Soltanto in Italia sono circa 500mila le persone con disabilità che desiderano viaggiare ma non trovano servizi idonei ai propri bisogni. Inoltre, le stime ci informano che nei prossimi cinquant'anni la quota degli ultrasessantenni nei Paesi sviluppati passerà da 1/5 a 1/3 della popolazione. Se gli operatori del settore si attrezzassero adeguatamente per gestirli, l'industria dei viaggi della Penisola potrebbe contare anche su di loro e sicuramente sarebbe in grado di accogliere anche molti più turisti stranieri. Su questo presupposto si è tenuto il Seminario di Tecniche della Comunicazione inserito nel Programma TTG Forum sul tema: “Dialogare e promuoversi a turisti con disabilità e viaggiatori senior”, tenuto a TTG Incontri-Rimini Fiera dalla psicologa e psicoterapeuta Maria Alessandra Polimeno e dal pedagogista ANPE (Associazione Nazionale Pedagogisti) Giuseppe Rulli. Un appuntamento proposto ai professionisti del comparto per imparare o affinare le strategie di approccio e comunicazione con il cliente disabile oppure in fascia terza età.
Entrambi autori del volume “Turismo Sociale” presentato in anteprima a TTG Incontri e edito da Tannini-Editoria Scientifica, i due esperti sottolineano come “in Italia sia ancora interdetto l'accesso al turismo ad oltre il quaranta per cento dei cittadini. E questo – aggiungono - è motivo di preoccupazione per coloro che, organizzati nelle associazioni del turismo sociale, desiderano garantire la partecipazione di tutte le fasce della popolazione - in particolare dei giovani, degli anziani e dei diversamente abili - ai servizi turistici e promuovere un turismo rispettoso dell'ambiente, delle culture e delle popolazioni locali”.

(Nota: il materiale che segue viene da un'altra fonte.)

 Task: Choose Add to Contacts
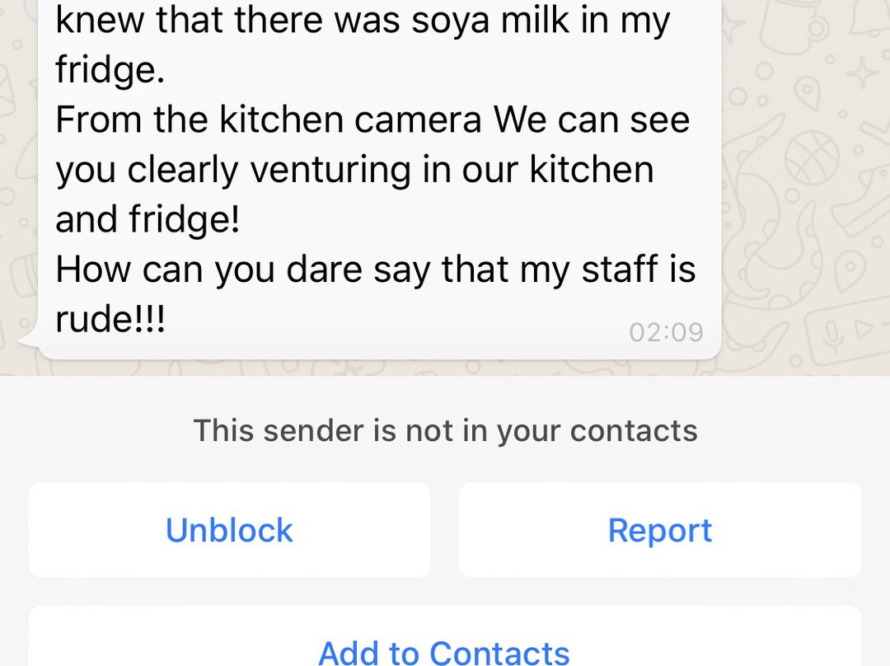[x=444, y=653]
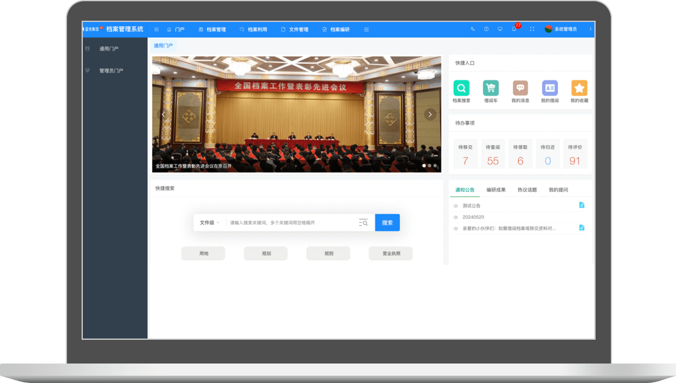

Rendere un Paese più accogliente per queste nicchie di mercato non significa però soltanto dotarsi di infrastrutture adeguate ma anche investire in formazione. “Cortesia, disponibilità all'accoglienza, stile del personale – spiega Polimeno – rientrano nelle cosiddette qualità immateriali che tuttavia influenzano pesantemente il giudizio e la valutazione da parte del cliente”. Che per trovarsi a proprio agio ha bisogno di attenzioni particolari che presuppongono la conoscenza dei codici di comunicazione più adatti. “Al cliente disabile – consiglia Rulli – devono essere fornite informazioni diverse da quelle abituali. Queste informazioni vanno dalle opportunità di parcheggio ai percorsi interni ed esterni alle strutture, l'ubicazione di tutti gli spazi funzionali, le misure di sicurezza, le dimensioni e la disponibilità di attrezzature specifiche”.
Polimeno e Rulli parlano anche di come impostare il rapporto con clienti con problemi di alimentazione, persone con diabete, con insufficienza renale, con malattie oncologiche, mobilità ridotta, non udenti e ipoudenti, suggerendo le possibili soluzioni.
La ricetta che propongono è una nuova forma di turismo: quella del “ben-essere”. Maria Luisa De Natale, prorettore dell'Università Cattolica del Sacro Cuore di Milano e Professore Ordinario di Pedagogia degli adulti, nella prefazione al volume di Rulli-Polimeno ne spiega molto chiaramente gli obiettivi: “i viaggi sono tra i più validi mezzi sussidiari e integrativi di ogni apprendimento che abbia un valore costruttivo per la persona. Il viaggiare deve quindi diventare anche per chi è diversamente abile, e - sottolinea - anche in Italia, un principio basilare della nuova educazione e della nuova organizzazione della nostra vita sociale. Così come già avviene in altri Paesi europei”.